[Lines for finding words and elements on the screen]

***

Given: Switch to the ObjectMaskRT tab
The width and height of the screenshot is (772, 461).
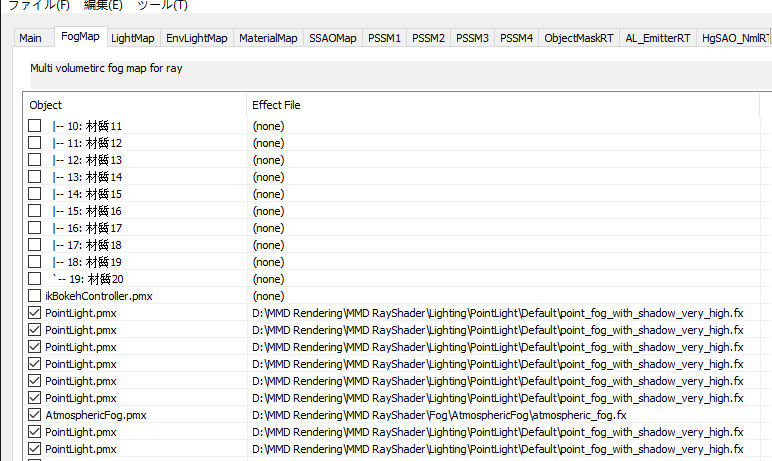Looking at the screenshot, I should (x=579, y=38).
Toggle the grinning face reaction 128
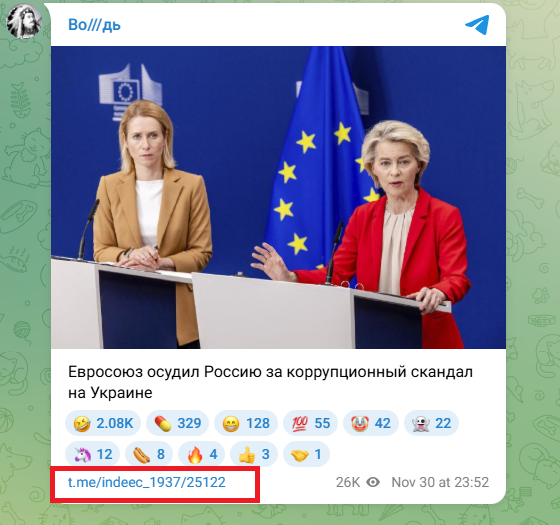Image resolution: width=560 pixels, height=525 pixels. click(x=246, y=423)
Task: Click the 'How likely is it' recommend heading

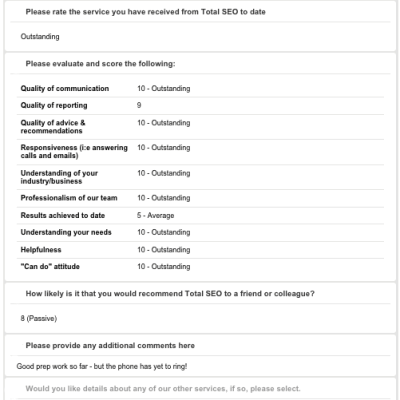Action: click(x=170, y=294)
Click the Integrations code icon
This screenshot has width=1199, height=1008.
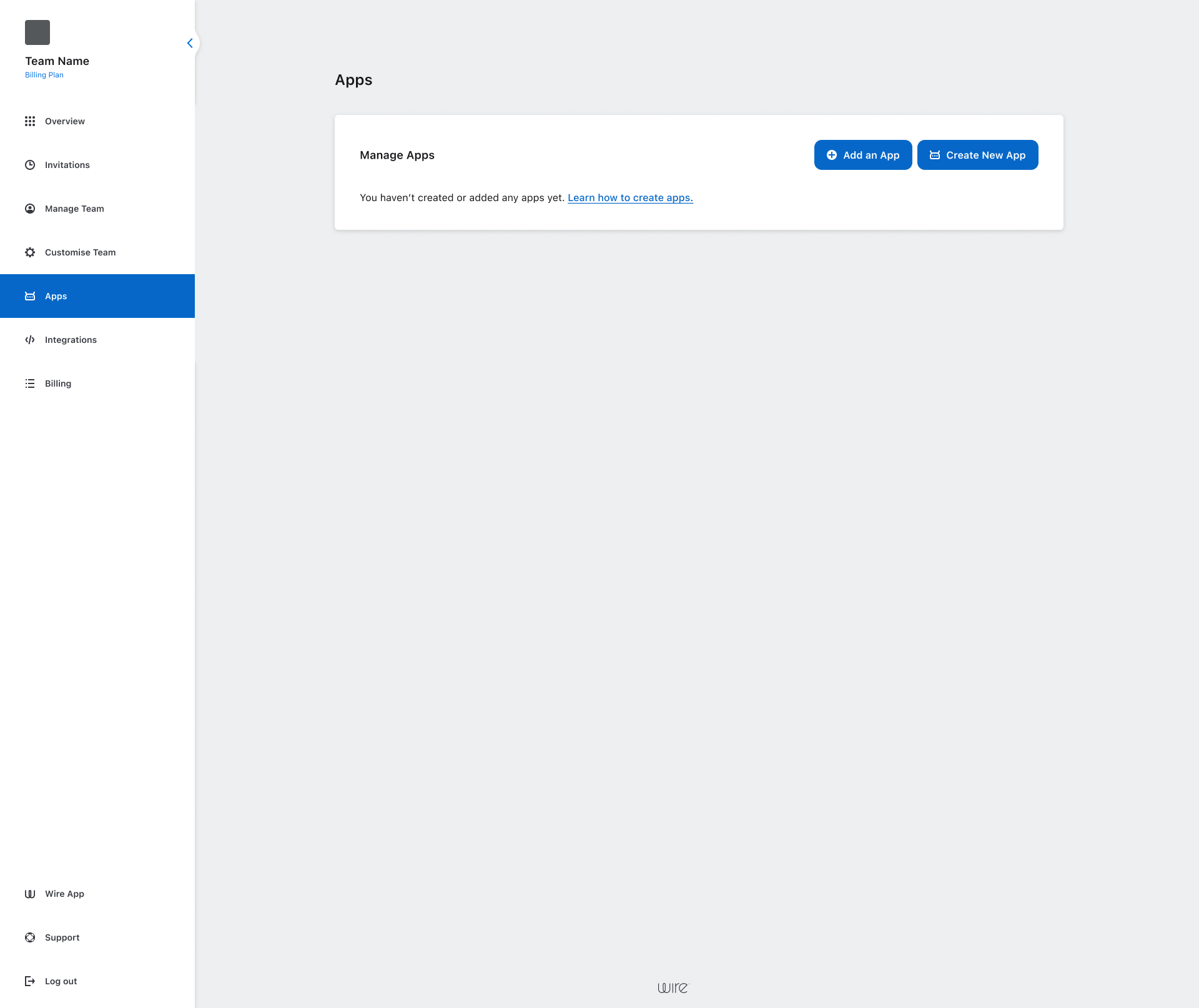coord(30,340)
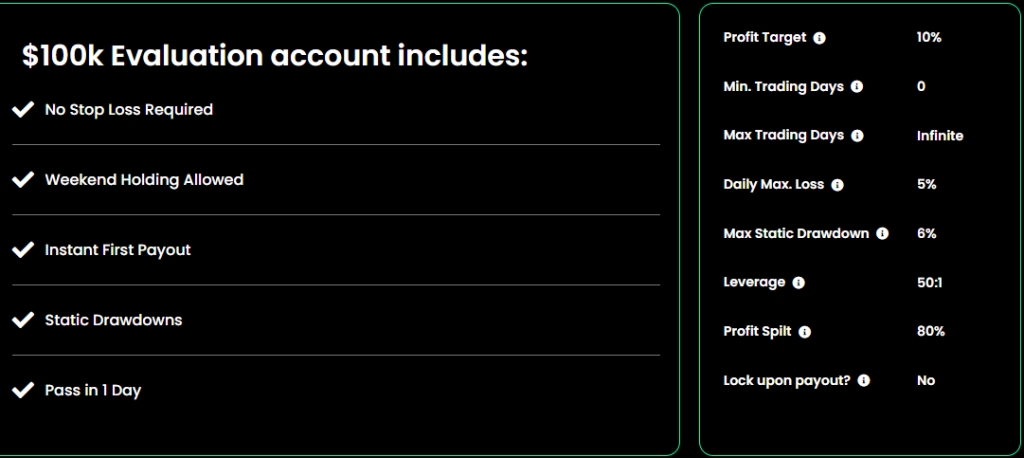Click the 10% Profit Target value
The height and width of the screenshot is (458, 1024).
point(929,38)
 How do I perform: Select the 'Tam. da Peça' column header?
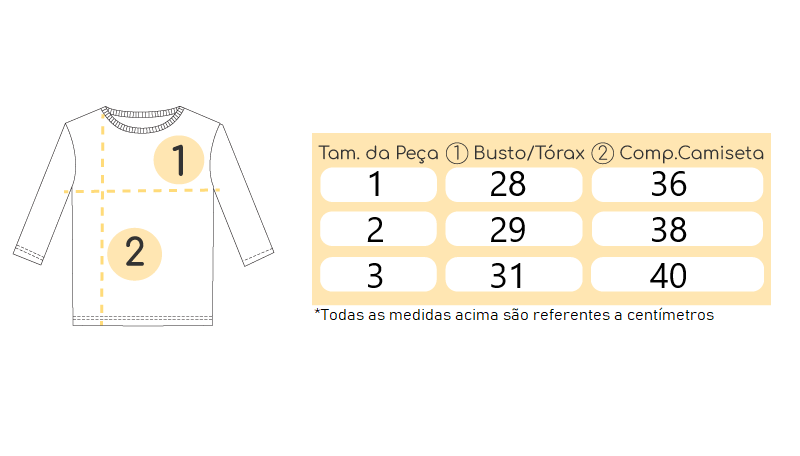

***

■ Exercise brief: Print all of the lines above word for word, but leave the pictures out.

■ The completed task:
Given: Switch to the ObjectMaskRT tab
The width and height of the screenshot is (772, 461).
Looking at the screenshot, I should (x=579, y=38).
Toggle the grinning face reaction 128
Image resolution: width=560 pixels, height=525 pixels. click(x=246, y=423)
Task: Click the 'How likely is it' recommend heading

Action: click(x=170, y=294)
Click the Integrations code icon
This screenshot has width=1199, height=1008.
coord(30,340)
Click the 10% Profit Target value
The height and width of the screenshot is (458, 1024).
point(929,38)
 How do I perform: Select the 'Tam. da Peça' column header?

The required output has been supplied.